Por un lado, es necesario debatir sobre el rol del Estado frente a una problemática social en la cual miles de mujeres sufren serios daños físicos y hasta la muerte al practicarse abortos en centros clandestinos, lo cual se agrava por contextos de exclusión socioeconómica, pobreza y desigualdad. Muchas mujeres no tienen la oportunidad de acceder a una adecuada educación sexual; se encuentran desprotegidas frente a un Estado incompetente en cuestiones relacionadas con violencia y sometimiento sexual; o interrumpen sus embarazos movidas por la necesidad de supervivencia ante la imposibilidad de sobreponerse a situaciones de pobreza estructural. La situación de esas mujeres, que tuvieron la “mala suerte” de nacer pobres, dista mucho de la situación de otras que pueden satisfacer sus necesidades, aun practicarse un aborto seguro en clínicas privadas. En ese sentido, ¿es correcta la posición punitiva del Estado frente a una problemática social cuya gravedad se profundiza por contextos de discriminación de género, pobreza, exclusión y desigualdad?
Además, deberíamos preguntarnos sobre si es legítimo que el Estado imponga una controvertida visión sobre el comienzo de la vida humana y persiga penalmente a aquellas personas que no concuerdan con la misma. Una de las principales objeciones contra la interrupción del embarazo radica en que implica interrumpir la vida humana. Se asume así que en determinado momento existe en el vientre de la mujer tal vida. Ante la incapacidad de la ciencia de brindar una respuesta unánime a esta cuestión, podríamos recurrir a otros dos criterios. Un criterio religioso, particularmente el sostenido oficialmente por la Iglesia Católica, de acuerdo con el cual la vida humana empieza en el momento de la concepción. Este criterio es altamente problemático en un Estado secular donde las personas tienen el derecho de adherir, o no, a una religión. Luego podríamos usar un criterio cultural, que suponga la existencia de un núcleo de valores en “nuestra” cultura que ayude a determinar el inicio de la vida humana. Este parámetro resulta igualmente problemático en un estado democrático donde cada individuo es libre de sostener los valores que considere apropiados de acuerdo con sus propios planes de vida. El uso de cualquiera de estos dos criterios resulta autoritario, ya que implicaría permitir al Estado imponer valores religiosos o culturales a quienes la democracia les otorga el legítimo derecho de no compartir ni adherir a esos valores. Ante esta situación, donde el uso de criterios religiosos y culturales resultan ilegítimos desde una perspectiva democrática, debiéramos preguntarnos si el Estado no debería permitir que cada individuo decida libremente cuál es la concepción sobre el inicio de la vida que más se ajusta a sus propios valores.

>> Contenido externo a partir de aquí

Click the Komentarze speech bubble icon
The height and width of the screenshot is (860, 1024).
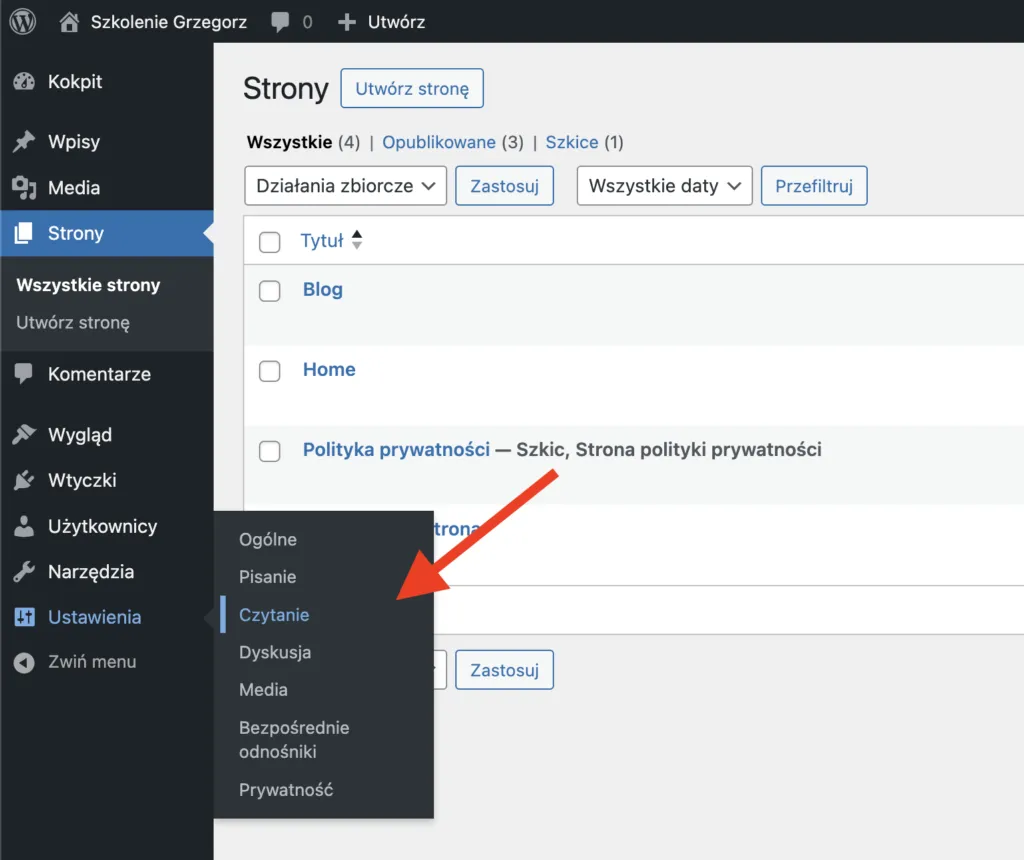tap(23, 373)
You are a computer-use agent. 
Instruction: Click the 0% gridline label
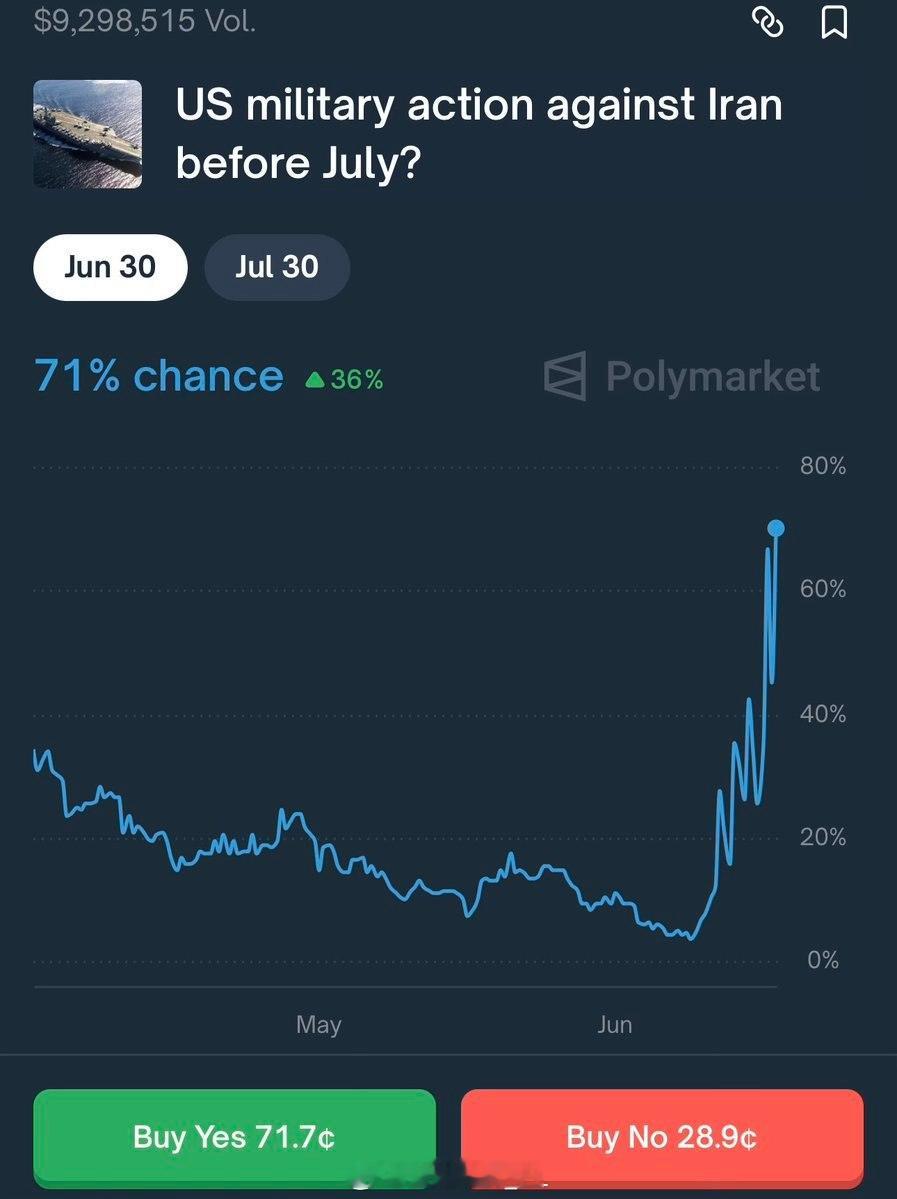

Asimismo, es necesario discutir hasta qué punto el Estado puede interferir en el ámbito de la autonomía de las personas, en este caso de las mujeres, imponiéndole restricciones para decidir sobre su propio cuerpo. Es innegable el derecho humano de disponer de nuestro cuerpo y tomar libremente decisiones sobre el mismo, aunque el Estado en determinadas circunstancias puede limitar ese, como otros, derecho. Ahora bien, ¿hasta qué punto resulta legítimo el límite que el Estado impone a las mujeres que quieren interrumpir un embarazo? Esa pregunta resulta aún más apropiada cuando notamos que el Estado impone esos límites adhiriendo a una controversial postura respecto del inicio de la vida, y cuya imposición resulta sumamente problemática en una sociedad democrática.
* Consejero Directivo de Abogados del NEA en Derechos Humanos y Estudios Sociales (Andhes). Candidato a Doctor en Ciencias Políticas de la Universidad de Oxford.